Paris n'a aucune raison de critiquer la décision d'Eurostar de commander des trains au groupe allemand Siemens, a jugé lundi le gouvernement allemand, tandis que plusieurs personnalités politiques allemandes criaient au protectionnisme.
"Nous pensons que l'intervention française est injustifiée", a déclaré le porte-parole du gouvernement allemand Steffen Seibert, lors d'un point de presse régulier.
"Comme je l'ai déjà dit, différents gouvernements apprécient de diverses manières jusqu'où ils peuvent se mêler des processus économiques", a-t-il ajouté.
Dans un entretien à paraître mardi dans le Handelsblatt, le ministre de l'Economie Rainer Brüderle a critiqué la France.
"Il ne devrait pas y avoir de conflit de protectionnisme entre Berlin et Paris sur cette question", a-t-il souligné. "Dans le monde entier, le +Made in Germany+ est un gage de qualité.

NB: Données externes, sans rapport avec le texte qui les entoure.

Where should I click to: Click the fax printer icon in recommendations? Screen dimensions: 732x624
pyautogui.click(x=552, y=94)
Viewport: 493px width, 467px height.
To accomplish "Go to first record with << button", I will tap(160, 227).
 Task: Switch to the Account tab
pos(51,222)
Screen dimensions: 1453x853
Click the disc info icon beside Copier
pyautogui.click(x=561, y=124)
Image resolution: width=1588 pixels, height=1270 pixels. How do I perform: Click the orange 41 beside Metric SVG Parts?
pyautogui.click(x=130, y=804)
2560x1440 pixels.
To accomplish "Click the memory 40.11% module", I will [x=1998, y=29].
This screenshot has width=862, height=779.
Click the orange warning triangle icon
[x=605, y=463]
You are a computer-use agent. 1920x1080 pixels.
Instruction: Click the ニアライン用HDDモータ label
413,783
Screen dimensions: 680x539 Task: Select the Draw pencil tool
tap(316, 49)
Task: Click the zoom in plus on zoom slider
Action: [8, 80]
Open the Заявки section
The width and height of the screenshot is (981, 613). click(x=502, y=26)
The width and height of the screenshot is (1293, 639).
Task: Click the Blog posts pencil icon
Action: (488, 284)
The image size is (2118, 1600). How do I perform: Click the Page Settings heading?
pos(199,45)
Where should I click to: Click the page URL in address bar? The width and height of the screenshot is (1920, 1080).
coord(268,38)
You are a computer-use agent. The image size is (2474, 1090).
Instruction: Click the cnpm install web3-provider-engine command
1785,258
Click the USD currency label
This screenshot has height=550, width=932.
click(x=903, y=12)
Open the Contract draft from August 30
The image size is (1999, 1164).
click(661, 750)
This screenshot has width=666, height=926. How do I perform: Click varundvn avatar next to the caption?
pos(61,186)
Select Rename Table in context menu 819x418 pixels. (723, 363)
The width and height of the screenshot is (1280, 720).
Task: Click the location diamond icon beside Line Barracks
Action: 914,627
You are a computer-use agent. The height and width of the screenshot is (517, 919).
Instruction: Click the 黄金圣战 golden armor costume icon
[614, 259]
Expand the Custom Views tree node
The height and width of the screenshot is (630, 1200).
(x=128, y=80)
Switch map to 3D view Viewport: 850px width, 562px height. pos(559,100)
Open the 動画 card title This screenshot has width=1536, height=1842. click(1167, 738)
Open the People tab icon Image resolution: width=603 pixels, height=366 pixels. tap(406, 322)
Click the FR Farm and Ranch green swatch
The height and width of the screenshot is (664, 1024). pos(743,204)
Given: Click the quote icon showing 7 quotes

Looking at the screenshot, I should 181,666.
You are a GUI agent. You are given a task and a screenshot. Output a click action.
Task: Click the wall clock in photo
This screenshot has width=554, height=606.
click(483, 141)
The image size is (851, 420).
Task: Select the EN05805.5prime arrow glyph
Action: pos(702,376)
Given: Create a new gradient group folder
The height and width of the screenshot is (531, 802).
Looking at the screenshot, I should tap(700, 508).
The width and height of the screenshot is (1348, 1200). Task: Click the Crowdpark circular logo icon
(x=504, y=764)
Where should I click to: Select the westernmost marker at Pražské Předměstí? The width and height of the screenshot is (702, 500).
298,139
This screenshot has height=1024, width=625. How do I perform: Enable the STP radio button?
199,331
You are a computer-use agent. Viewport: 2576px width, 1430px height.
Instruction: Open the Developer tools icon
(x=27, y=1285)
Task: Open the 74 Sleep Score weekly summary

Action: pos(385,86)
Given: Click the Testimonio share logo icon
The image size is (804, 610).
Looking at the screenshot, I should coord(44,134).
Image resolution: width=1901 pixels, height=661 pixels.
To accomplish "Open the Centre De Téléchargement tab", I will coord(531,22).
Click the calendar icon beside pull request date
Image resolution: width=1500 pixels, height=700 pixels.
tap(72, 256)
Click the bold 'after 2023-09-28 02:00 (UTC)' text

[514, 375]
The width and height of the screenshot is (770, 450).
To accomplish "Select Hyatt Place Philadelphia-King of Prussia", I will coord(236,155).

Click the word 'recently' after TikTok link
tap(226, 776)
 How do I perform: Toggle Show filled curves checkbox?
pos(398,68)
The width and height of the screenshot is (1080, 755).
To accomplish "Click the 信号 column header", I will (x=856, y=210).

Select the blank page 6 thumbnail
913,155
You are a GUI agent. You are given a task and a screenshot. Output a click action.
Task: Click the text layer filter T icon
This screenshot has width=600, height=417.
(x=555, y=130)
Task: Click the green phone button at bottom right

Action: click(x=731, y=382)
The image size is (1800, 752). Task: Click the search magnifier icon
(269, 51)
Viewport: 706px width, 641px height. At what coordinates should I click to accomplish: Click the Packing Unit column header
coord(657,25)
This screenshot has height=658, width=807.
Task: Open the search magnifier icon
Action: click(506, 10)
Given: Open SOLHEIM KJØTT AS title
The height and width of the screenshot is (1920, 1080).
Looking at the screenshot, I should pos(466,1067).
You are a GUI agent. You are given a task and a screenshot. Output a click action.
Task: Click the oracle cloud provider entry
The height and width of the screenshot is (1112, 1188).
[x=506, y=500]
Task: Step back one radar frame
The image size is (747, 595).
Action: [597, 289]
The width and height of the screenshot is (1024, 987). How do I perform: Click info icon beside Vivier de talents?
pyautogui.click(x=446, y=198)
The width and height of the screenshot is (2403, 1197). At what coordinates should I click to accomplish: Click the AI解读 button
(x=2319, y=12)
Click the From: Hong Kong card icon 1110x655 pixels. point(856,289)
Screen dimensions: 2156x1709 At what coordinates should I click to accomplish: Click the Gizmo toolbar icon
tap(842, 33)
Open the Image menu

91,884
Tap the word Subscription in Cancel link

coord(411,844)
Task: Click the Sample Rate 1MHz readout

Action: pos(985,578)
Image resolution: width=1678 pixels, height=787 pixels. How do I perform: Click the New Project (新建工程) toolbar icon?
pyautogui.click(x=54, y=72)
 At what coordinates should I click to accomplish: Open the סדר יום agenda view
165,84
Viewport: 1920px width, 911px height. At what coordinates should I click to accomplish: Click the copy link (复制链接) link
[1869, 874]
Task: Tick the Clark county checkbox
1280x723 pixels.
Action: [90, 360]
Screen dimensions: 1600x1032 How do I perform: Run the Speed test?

Ce serait bien que NOS amis français le voient ainsi aussi", a-t-il ajouté, selon un extrait diffusé lundi soir.
Le secrétaire d'Etat français aux Transports Dominique Bussereau avait affirmé la semaine dernière que la décision d'Eurostar, compagnie ferroviaire qui circule dans le Tunnel sous la Manche, de commander des trains à grande vitesse à Siemens, au détriment de son concurrent français Alstom, était "nulle et non avenue".
"On dit depuis le début aux dirigeants d'Eurotunnel et d'Eurostar que les matériels autres que le matériel Alstom actuel ne peuvent pas passer, donc la décision qu'a prise Eurostar est nulle et non avenue", avait-il déclaré.
Pour Berlin, "ce qui compte c'est ce que pense Eurostar", a rétorqué M. Seibert.
Eurostar, filiale commune de la SNCF, de la compagnie belge SNCB et du gouvernement britannique et seule compagnie a transporter des passagers dans le tunnel à l'heure actuelle, a choisi début octobre Siemens comme nouveau fournisseur de trains à l'issue d'un appel d'offre, s'attirant l'ire de Paris.
Le gouvernement français affirme que seules les rames fabriquées par Alstom sont conformes aux règles de sécurité dans le tunnel sous la Manche.
Pour Patrick Döring, vice-président du groupe parlementaire libéral (FDP) au Bundestag, chambre basse du parlement allemand, cet argument est "complètement aberrant", a-t-il déclaré au site internet du quotidien économique Handelsblatt.
"L'Etat français veut manifestement empêcher ainsi que des trains qui ne sont pas construits par l'ancienne entreprise publique Alstom n'effectuent la prestigieuse liaison Paris-Londres", a renchéri l'expert en questions économiques du groupe parlementaire chrétien-démocrate (CDU), Joachim Pfeiffer.
"Je ne comprends pas l'attitude de la France et elle n'est pas acceptable", a-t-il ajouté. "J'attends de la France et du gouvernement français qu'ils respectent les règles du marché unique européen".
Parallèlement au choix de Siemens par Eurostar, Eurotunnel, l'exploitant du tunnel, souhaite s'ouvrir à plus de clients et notamment la compagnie allemande Deutsche Bahn, qui lorgne une liaison Francfort-Londres ou Cologne-Londres.
La compagnie publique allemande a testé samedi dans le tunnel un de ses trains, de fabrication Siemens. "Manifestement cela s'est bien passé", a commenté M. Seibert selon qui le gouvernement a "pleine confiance en les ingénieurs et les techniciens de Siemens".